Prince Mohammed “seems to have been winning in this internal power struggle, and if that is the case then he probably also was loath to go back to old strategies to shore up prices, which reflect back to the disasters of the 1980s and ’90s”, Mr Tuvey said.

According to Mr Yergin, the failure of price strategies in those decades led to the de facto end of Opec’s role as a cartel, leaving it more of a Saudi-led talking shop.

One of the puzzling aspects of the Doha freeze talks is that they were widely seen as a symbolic gesture.

Most of the countries that turned up to Doha already had been struggling to maintain output levels, or they have shown little inclination to adhere to any such deals in the past.

The collective output of the Latin American contingent – Venezuela, Columbia, Ecuador, Mexico and Bolivia – had fallen to below 8 million bpd in February and last month for the first time in two years.
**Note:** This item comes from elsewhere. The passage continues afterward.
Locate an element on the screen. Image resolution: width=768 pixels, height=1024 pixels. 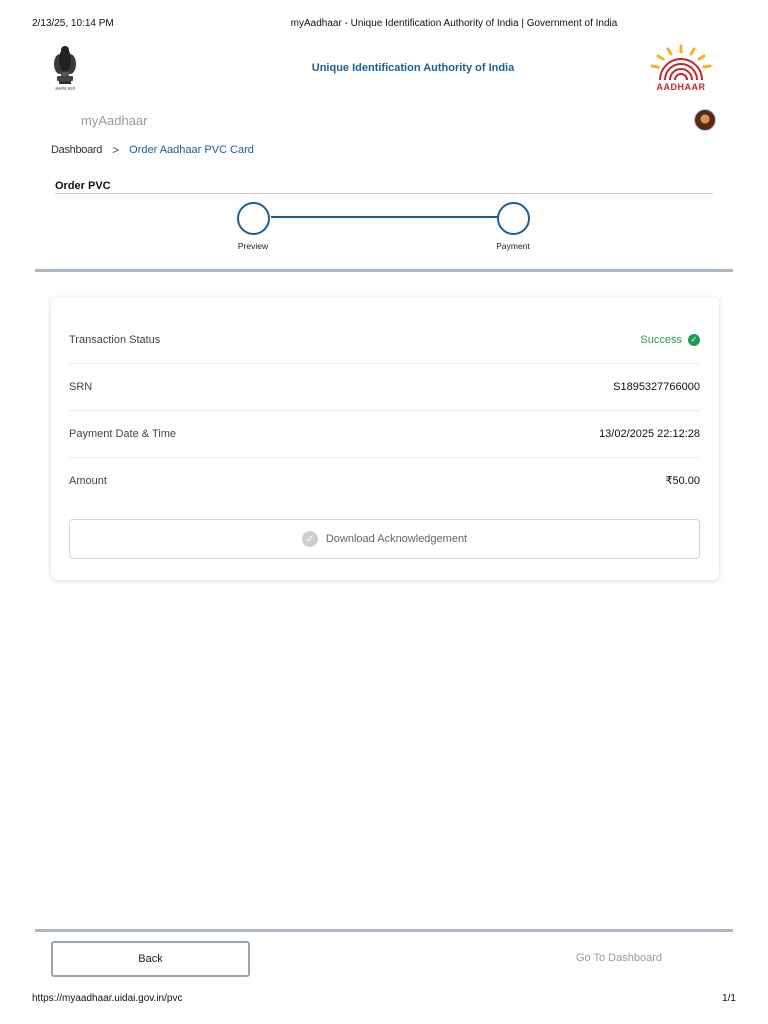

Iraq, which has potentially much more capacity than Iran, has struggled just to maintain current output because of its internal strife. The government recently had to issue bonds to unpaid foreign oil contractors in lieu of the billions of dollars they are owed.

Meanwhile, Russia, which is one of the few non-Opec countries that have been increasing production, was fluid in its interpretation of the previous Opec/non-Opec output deal at the start of the century. Mr Novak last month said any deal would apply to Russia’s production “but not exports”, which have been rising sharply.

“It was only ever going to be symbolic, but symbolic matters for the market,” said Cyril Widdershoven, a partner in the energy risk consultancy Verocy.